(SELECTED EXTRACT begins)

A national shift in diet towards plant-based food could save the UK’s NHS billions, a medical professional has advised.
Dr Shireen Kassam, a consultant haematologist and honorary senior lecturer at King’s College Hospital in London, believes the NHS could save more than £30 billion if the country went vegan.
Based on 2019 figures, the UK forks out more than £225 billion a year for medical spending, Metro notes.
The true cost of meat consumption
Diet-related illnesses are at an all-time high, Kassam explained to the outlet, placing avoidable pressure on the UK’s health system.
The lifestyle physician highlighted a newly published Taiwanese study, which found that vegetarians have a lower rate of outpatient doctor visits.
As a result, vegetarian individuals were responsible for 15 percent lower medical expenditure compared to meat-eaters.
This was especially true for chronic illnesses like heart disease and high blood pressure, as well as depression.
Researchers said this “significantly lower” expenditure should be considered when developing strategies to reduce medical spending. This is in order to “alleviate the medical-economic burden in selected populations.”

(SELECTED EXTRACT ends)

→ USING THE INFORMATION
1. Do these statements agree with the article on plant-based diets and NHS costs? Answer yes or no for each, and quote the words from the article that decide it.
(a) Shireen Kassam works at King’s College Hospital in London.
(b) The Taiwanese study found that vegetarians visit outpatient doctors more often.
(c) Vegetarians had 15 percent lower medical spending than meat-eaters.
2. Answer these questions using the article on plant-based diets and NHS costs.
(a) How much does Kassam believe the NHS could save if the country went vegan?
(b) Based on 2019 figures, how much does the UK spend on medical care each year?
(c) Which illnesses does the article name where the lower spending was especially true?
3. Sum up the article on plant-based diets and NHS costs in two sentences.

(DATASET RECORDS begins)

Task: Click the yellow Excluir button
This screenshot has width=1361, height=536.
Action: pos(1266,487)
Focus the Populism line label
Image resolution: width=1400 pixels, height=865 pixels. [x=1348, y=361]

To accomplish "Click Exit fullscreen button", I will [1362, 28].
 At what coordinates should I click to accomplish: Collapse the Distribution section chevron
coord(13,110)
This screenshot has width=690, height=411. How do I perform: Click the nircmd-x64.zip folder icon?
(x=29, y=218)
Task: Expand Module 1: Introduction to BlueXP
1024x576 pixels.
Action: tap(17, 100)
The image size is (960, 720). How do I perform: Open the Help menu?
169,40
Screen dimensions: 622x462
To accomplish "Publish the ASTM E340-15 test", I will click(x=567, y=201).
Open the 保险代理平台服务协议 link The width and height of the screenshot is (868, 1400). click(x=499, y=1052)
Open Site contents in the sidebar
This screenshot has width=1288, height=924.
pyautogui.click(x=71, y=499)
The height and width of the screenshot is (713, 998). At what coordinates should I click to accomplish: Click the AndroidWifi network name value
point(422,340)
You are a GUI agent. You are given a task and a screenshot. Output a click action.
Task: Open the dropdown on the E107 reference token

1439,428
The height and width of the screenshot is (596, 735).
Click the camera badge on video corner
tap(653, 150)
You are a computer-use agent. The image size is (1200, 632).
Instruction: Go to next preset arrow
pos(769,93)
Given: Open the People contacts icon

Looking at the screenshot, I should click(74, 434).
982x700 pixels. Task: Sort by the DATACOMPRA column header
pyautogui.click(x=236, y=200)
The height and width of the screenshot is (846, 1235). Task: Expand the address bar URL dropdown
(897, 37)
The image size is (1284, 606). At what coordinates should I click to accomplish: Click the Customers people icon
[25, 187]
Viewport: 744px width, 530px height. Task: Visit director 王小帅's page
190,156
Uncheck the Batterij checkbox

(DATASET RECORDS ends)

→ LIST OF ANSWERS
1.
(a) Yes: "a consultant haematologist and honorary senior lecturer at King’s College Hospital in London"
(b) No: "vegetarians have a lower rate of outpatient doctor visits"
(c) Yes: "vegetarian individuals were responsible for 15 percent lower medical expenditure compared to meat-eaters"

2.
(a) More than £30 billion.
(b) More than £225 billion a year.
(c) Chronic illnesses like heart disease and high blood pressure, as well as depression.

3. Dr Shireen Kassam believes the NHS could save more than £30 billion if the UK went vegan, since diet-related illnesses are at an all-time high and put avoidable pressure on the health system. She pointed to a Taiwanese study that found vegetarians see outpatient doctors less often and have 15 percent lower medical spending than meat-eaters, especially for chronic illnesses and depression.